« Dans la vie il est des blessures qui semblables à la lèpre lentement dévorent et entament l’esprit dans sa retraite. » L’incipit de La Chouette aveugle de Sâdeq HEDAYAT est de ceux qui, tel celui de L’Étranger ou de Du côté de chez Swann, restent gravés dans les mémoires et dessinent en quelques mots un univers. Celui de Sâdeq HEDAYAT, écrivain persan qui s’est donné la mort à Paris en 1951, est sombre, oppressant et morbide. Le narrateur de son chef-d’oeuvre, La Chouette aveugle , alterne les temps d’apaisement halluciné, que lui apportent l’opium et les drogues, et les moments où il crie avec une acuité déchirante et une lucidité implacable son dégoût du monde comme il va et de la bassesse des comportements humains. Il dénonce les mascarades : l’amour, le mariage et la religion, auxquelles seule la mort peut mettre un terme.

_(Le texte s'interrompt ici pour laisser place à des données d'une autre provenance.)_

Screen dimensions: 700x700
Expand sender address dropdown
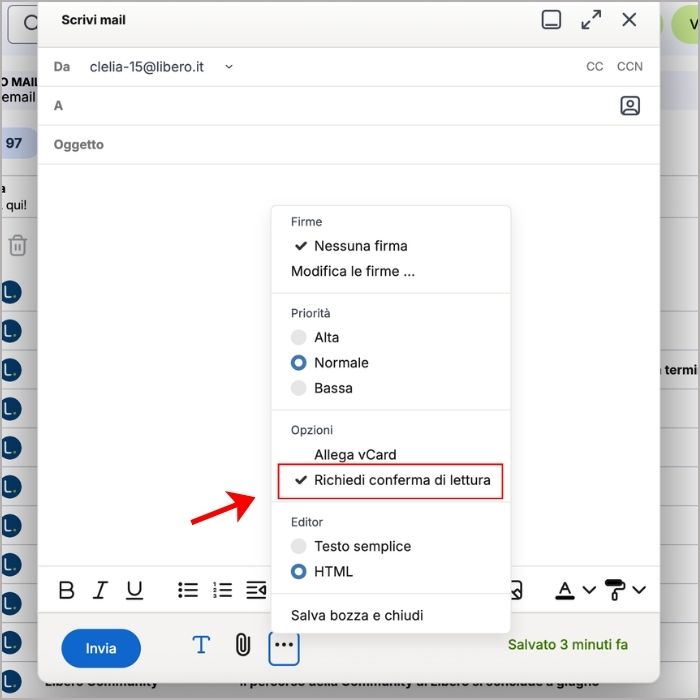[229, 67]
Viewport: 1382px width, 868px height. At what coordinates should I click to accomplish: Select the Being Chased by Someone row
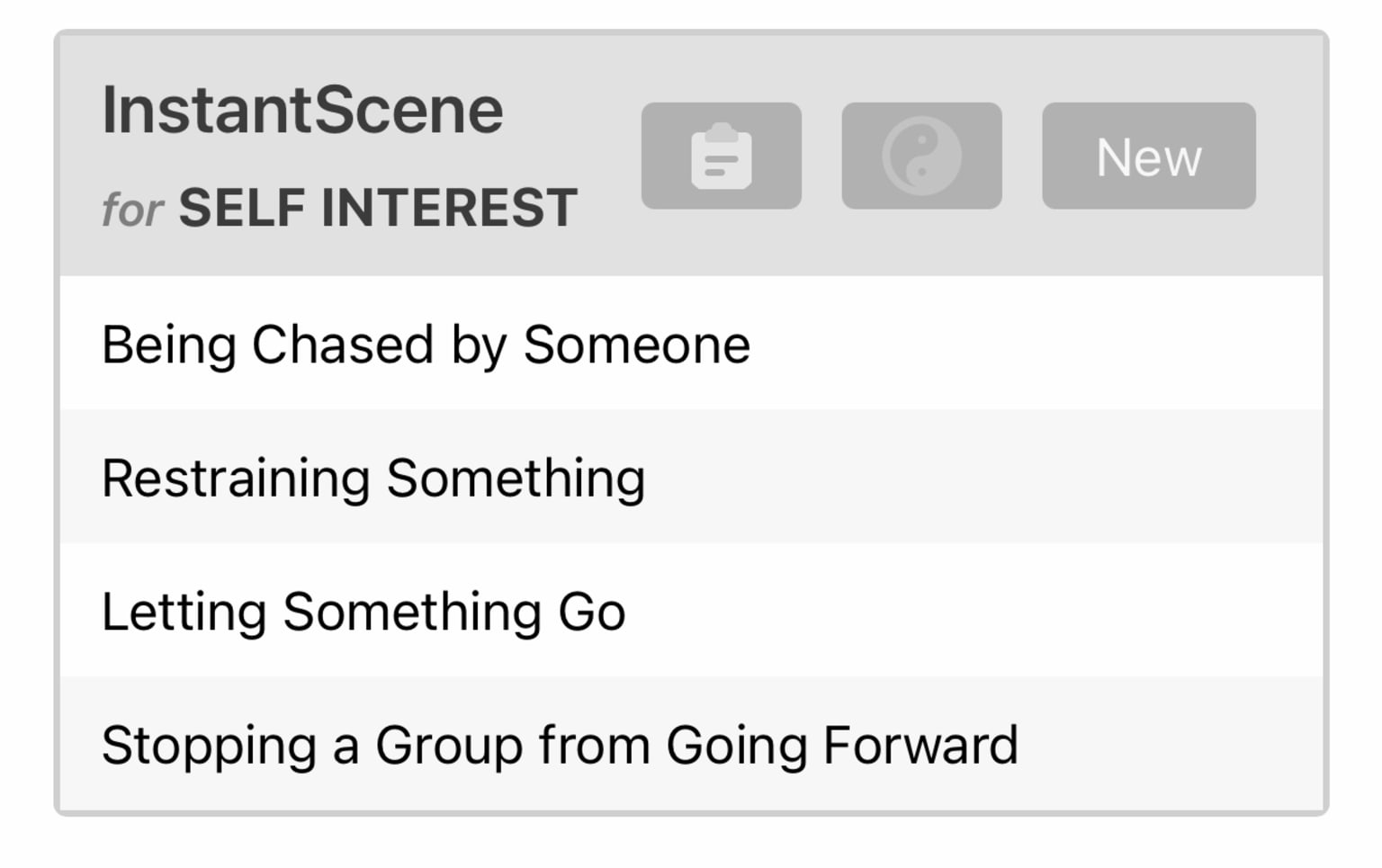pos(691,344)
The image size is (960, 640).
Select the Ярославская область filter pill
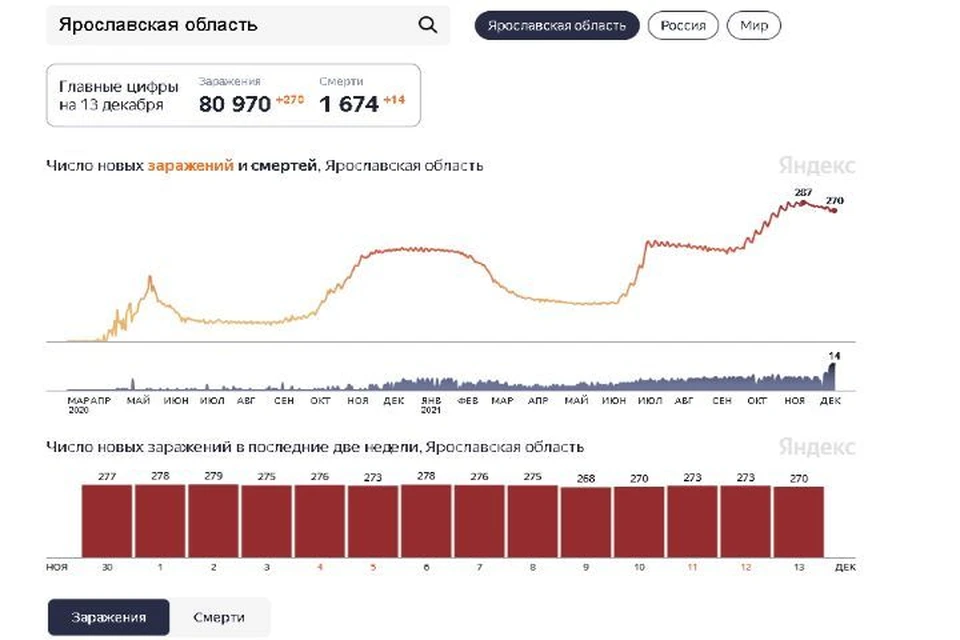pos(557,26)
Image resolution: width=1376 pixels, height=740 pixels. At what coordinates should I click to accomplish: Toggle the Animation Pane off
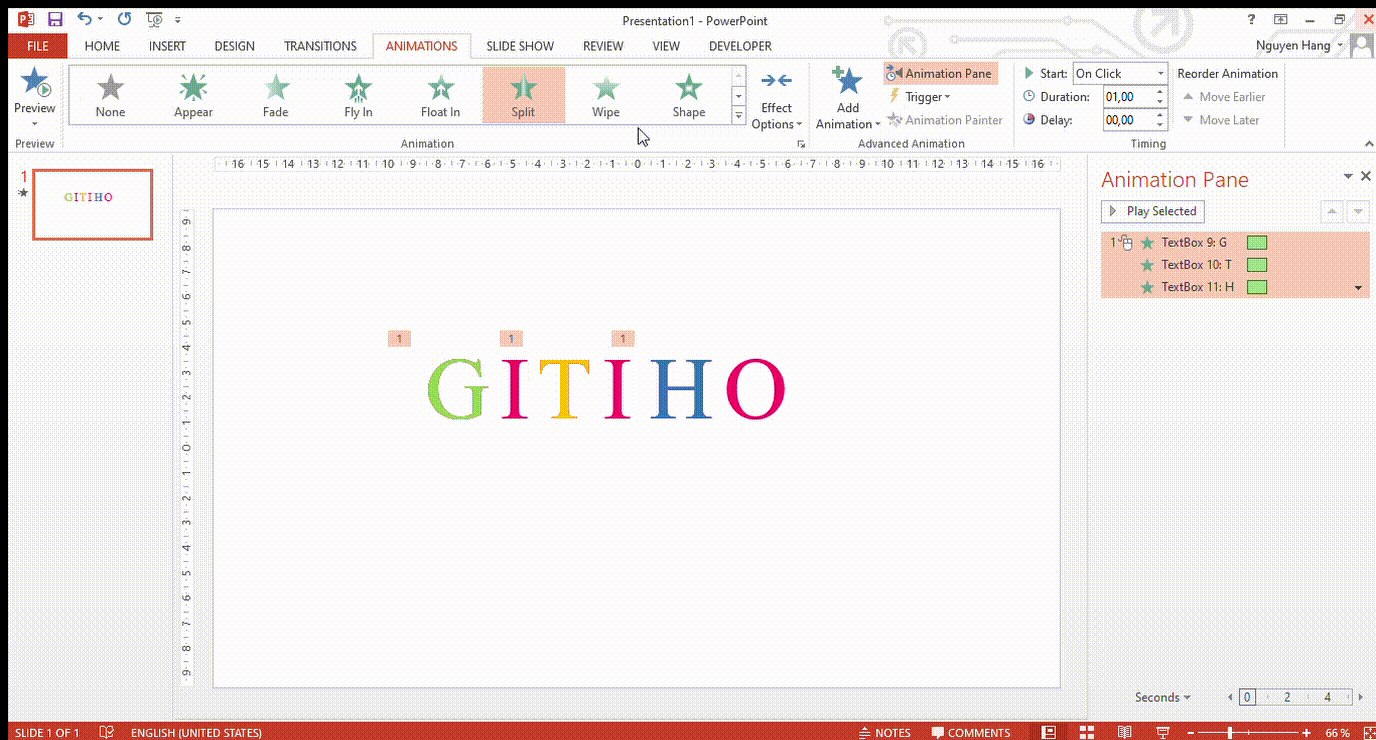[x=940, y=73]
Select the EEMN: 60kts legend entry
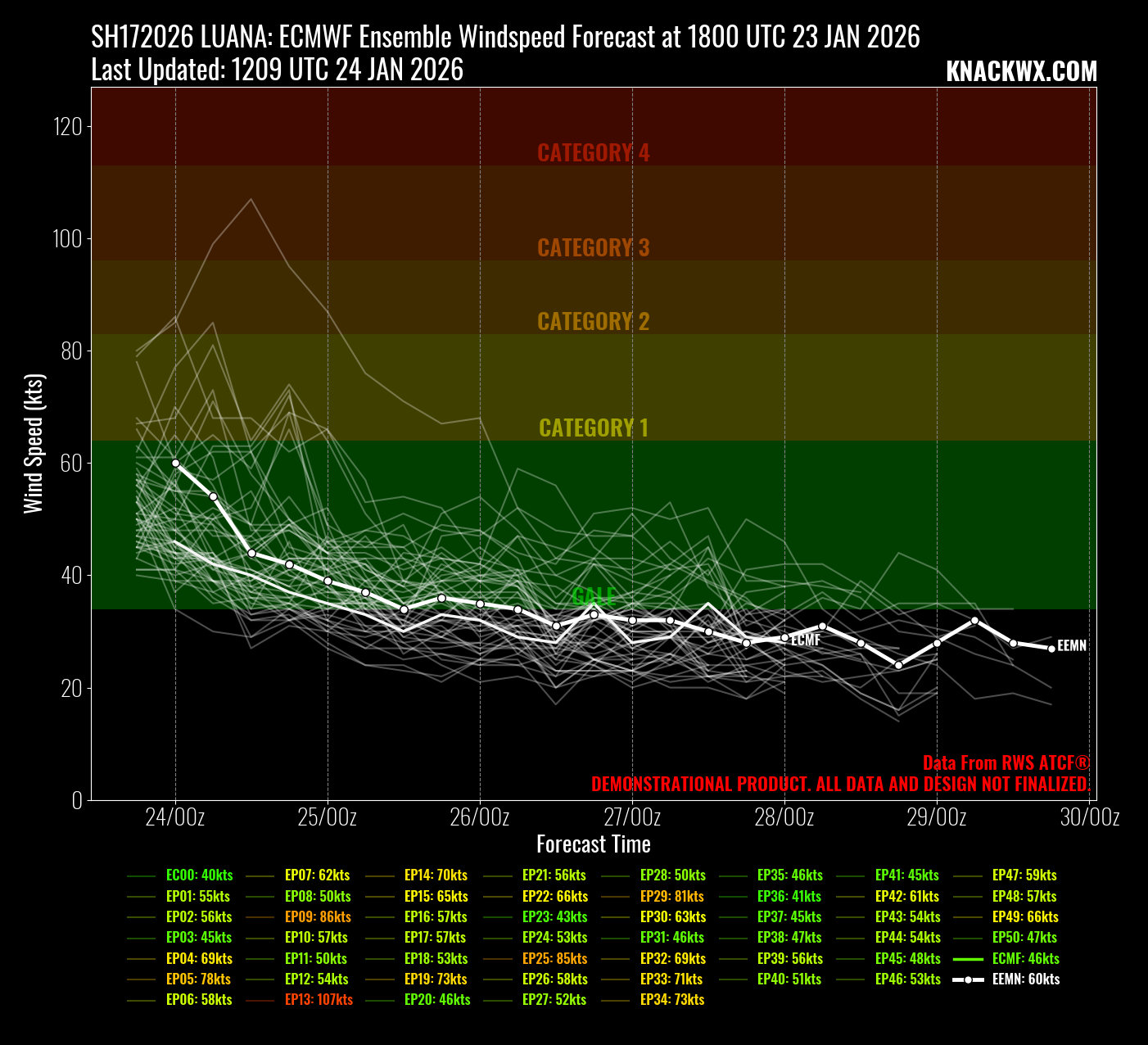The width and height of the screenshot is (1148, 1045). pyautogui.click(x=1025, y=979)
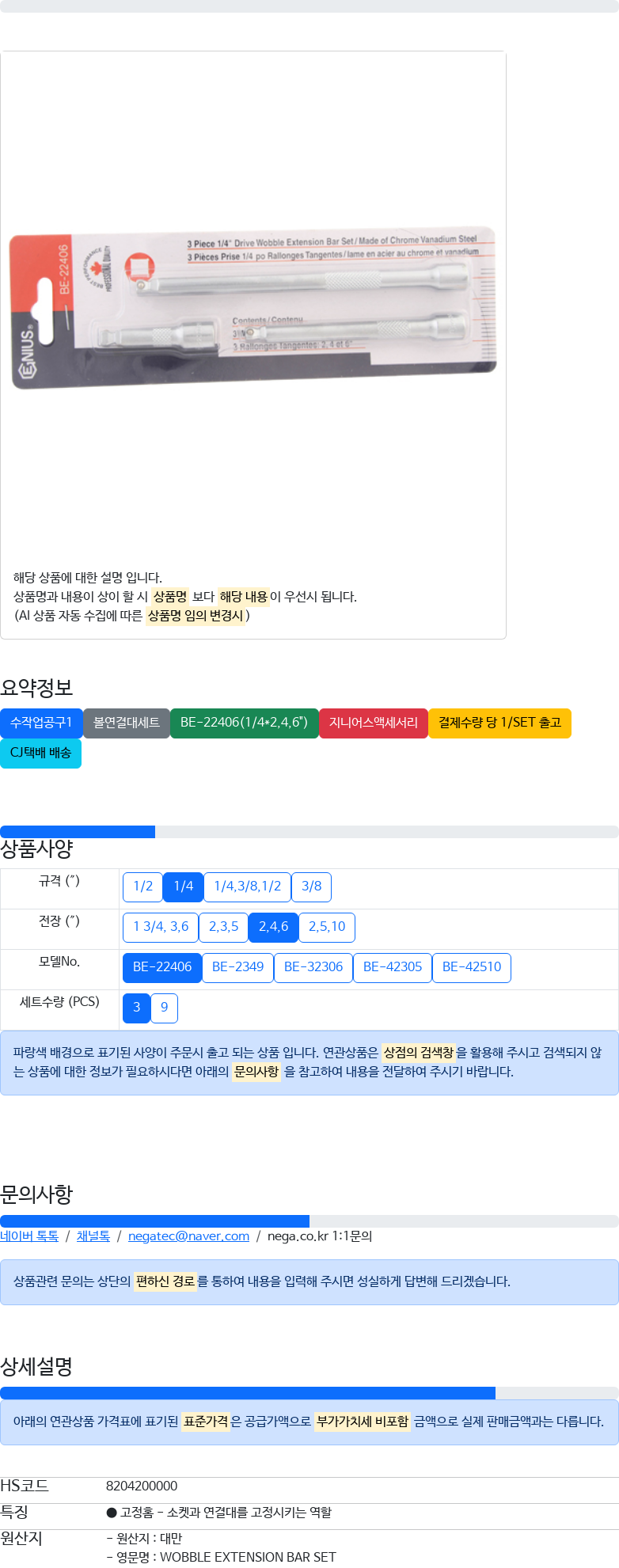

La nouvelle traduction de Sébastien JALLAUD proposée dans ce volume colle au texte de l’auteur, emprunte le rythme si particulier de ses phrases et restitue la crudité de ses analyses.
La Chouette aveugle n’est certainement pas un conte oriental. C’est une plongée contagieuse dans les désillusions d’un homme du XXᵉ siècle confronté au monde iranien traditionnel, un voyage en chambre nourri par le séjour en Inde de l’auteur et par les drogues apportant au narrateur un peu de sommeil et d’oubli.